Chicago Teachers Union school closures, strikes hold back K-12 chess champs

Chicago Teachers Union school closures, strikes hold back K-12 chess champs

Students on Joe Ocol’s chess teams already face life challenges, but the Chicago Teachers Union adds to them by repeatedly threatening their historic successes. Voters face a choice Nov. 8 to either strengthen union militancy or put students first.

The students on Joe Ocol chess team are once again winners at a national level, despite poverty, family struggles and the Chicago Teachers Union.

Students at Ella Flagg Young Elementary School are twice as likely as their peers statewide to be homeless, at 5%, and from low-income homes, at 98%. Some chess team members come from single-parent households or are in foster care.

But they are the only students from Chicago Public Schools to qualify for the prestigious Chess in the Schools Tournament in New York City, where they placed second in May.

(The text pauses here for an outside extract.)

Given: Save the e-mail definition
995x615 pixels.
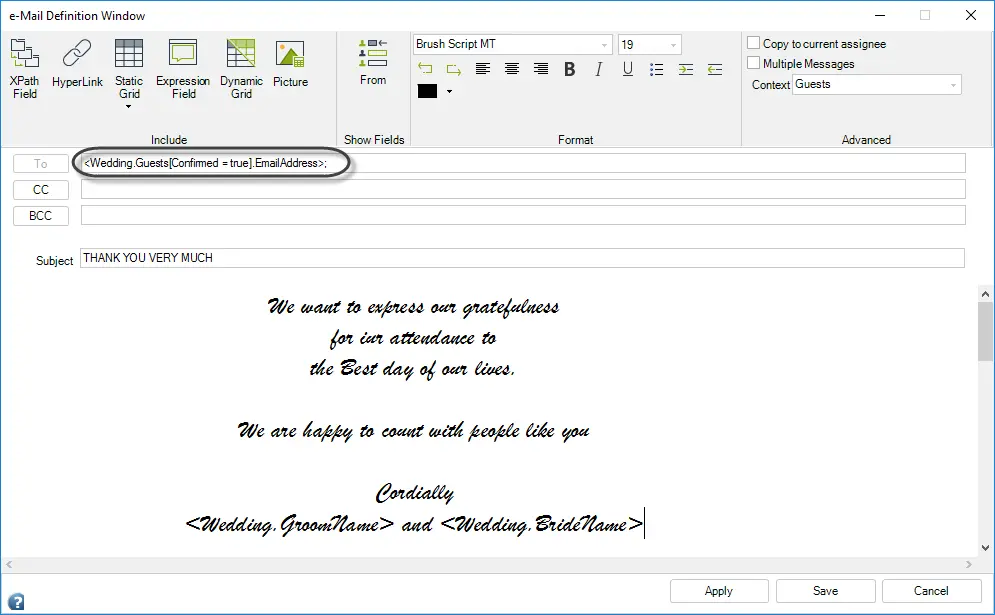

Students at Ella Flagg and across CPS have faced additional hurdles in recent years from Chicago Teachers Union strikes, pandemic work stoppages and refusals to teach kids in person. The union has kept chess team members home from school and chess practice.

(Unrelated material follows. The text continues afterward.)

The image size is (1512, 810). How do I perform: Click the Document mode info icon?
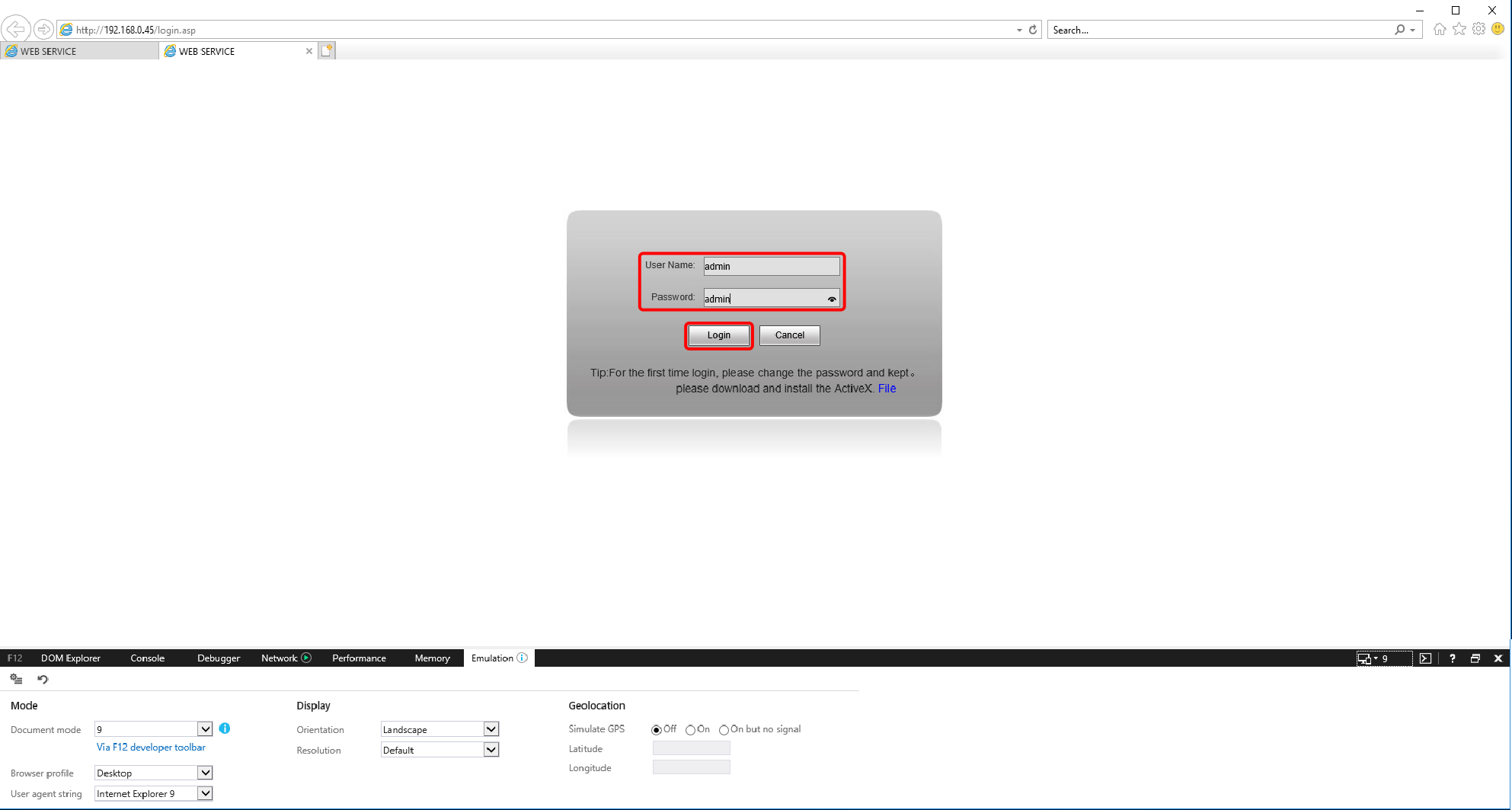click(x=225, y=728)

When CTU held a last-minute walkout on Jan. 5, Ella Flagg math teacher and chess coach Joe Ocol attended school anyway so his kids could practice.

“While it’s good to get salary increases or additional perks, why did they have to make the kids suffer for that? Why leave the classroom, go to the picket line and neglect the students with no teacher? There’s no point being a teacher if there’s no students, and if you’re not teaching, why be with the union?” Ocol said.

The walkout cost students five days and was the CTU’s third work stoppage in less than three years. The dispute was over COVID-19 testing and remote learning, although Chicago’s top health official and other large city schools saw no need to suspend in-person learning.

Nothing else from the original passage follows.